What's the Point?
Writing readable, maintainable code should be a priority in scientific computing. If a body of source code is difficult to understand, it is also difficult to:
- Read the code to learn about what it does.
- Read the code to verify that it is written correctly.
- Write tests to verify the code's behavior.
- Debug, since a user may not understand how the code is supposed to work in the first place.
- Tune the code for better performance, because it is harder to tell whether or not the tuned version is still correct.
- Extend the code with new science.
The costs associated with these difficulties can be substantial, and can easily exceed the cost of computing power needed to run a piece of code, even on an HPC project. Therefore, source code should not be treated as just a program to be fed into a machine. Source code is also a document used to communicate with other human beings.

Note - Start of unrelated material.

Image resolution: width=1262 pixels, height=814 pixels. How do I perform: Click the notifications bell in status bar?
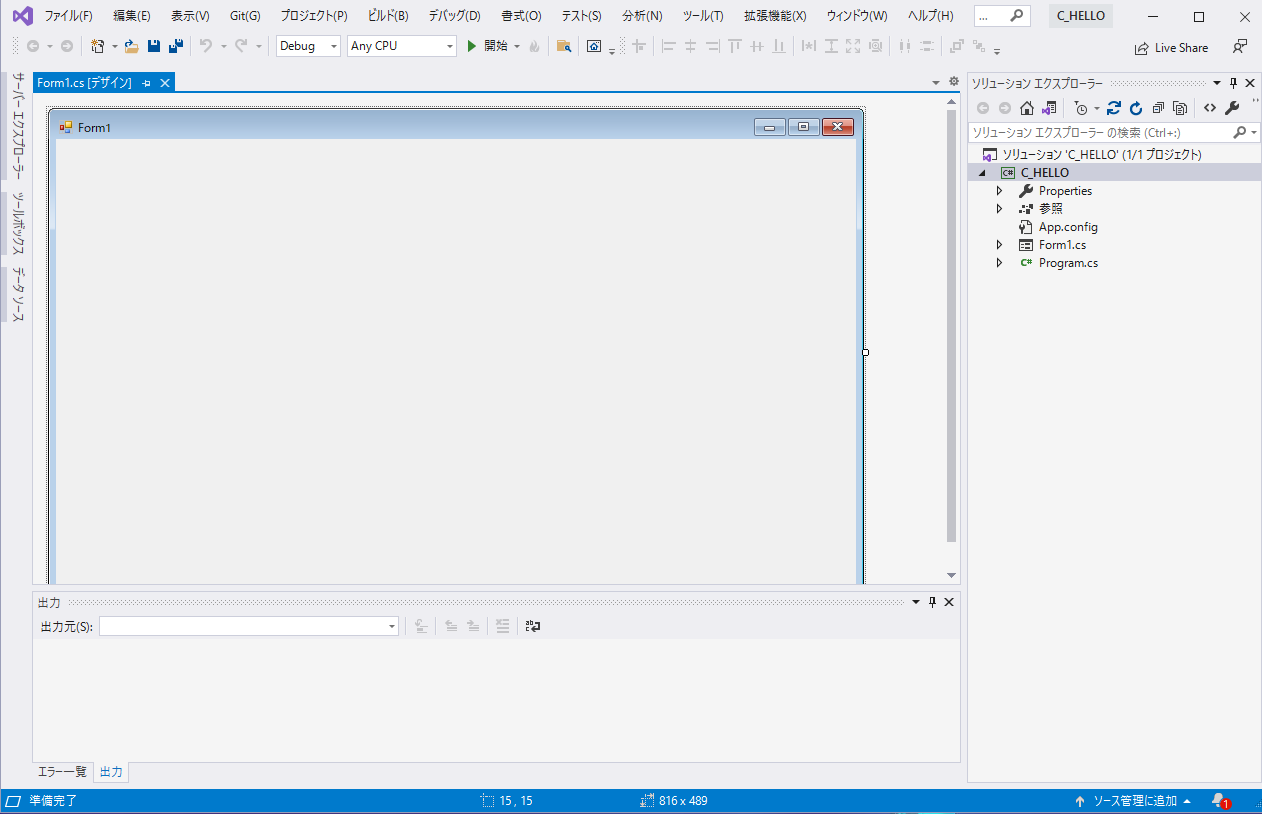(x=1218, y=801)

Because CAM is a community model, the code is shared between many developers and many users all over the world. When writing code for inclusion in CAM, keep in mind that your changes can and will be read by many other people, even after you stop working on that piece of code yourself! Therefore it is important to write code that is clear enough for them to follow.
Top Ten List
Here are some of the most important things to consider when writing code.
1. Document your code.
Names
Names are the single most important form of documentation. Try to use each variable or routine for only one purpose, and pick a name that matches that purpose.
Try to use names that are consistent with other CAM code, especially for short names. For instance, "t" usually refers to temperature, not time. In the CAM physics and chemistry, "i" is usually used as a column index, while "k" is usually a level index.
For each variable that has some physical meaning, include a comment specifying what it is and what the units are (if any). If you have multiple, similar variables (e.g. multiple reference pressures), explain the difference between them in the comment, and give the variables names that help you to remember the difference.
If you are using a number that's a constant, give it a name. If it's already present in CAM's physconst, you should use the physconst value instead of specifying your own. Here is an example:
a = 3.14159262 * r**2 rho = p / (287.*t)
use shr_kind_mod, only: r8 => shr_kind_r8 real(r8), parameter :: pi = 3.14159262_r8 ! gas constant for dry air [J/kg/K] real(r8), parameter :: rair = 287._r8 area = pi * radius**2 rho = p / (rair*t)
! physconst parameters use SI units. use physconst, only: pi, rair area = pi * radius**2 rho = p / (rair*t)
Notice how we specified "r8" in the second example above. All real numbers in CAM must have an explicit "kind", which is how precision is specified in Fortran. For double precision values, use shr_kind_r8, and for single precision, use shr_kind_r4. (These are usually abbreviated as just "r8" and "r4".)
Organization
Clear organization can also be a form of documentation. It is much easier to understand code when related actions are close together, and unrelated actions are kept in separate routines.
One method for organizing your code is to write routines in a hierarchical manner. First write an outline that specifies, in broad terms, the tasks a routine should perform. You can do this either in comments or in a separate document. Then fill in the routine, writing the code for each task. If any tasks seem to be particularly complex, try extracting those tasks into new subroutines or functions.
Comments
- Use comments to explain the purpose of the code. What's obvious to you may not be obvious to someone with a different background, so it's better to explain a little too much than too little.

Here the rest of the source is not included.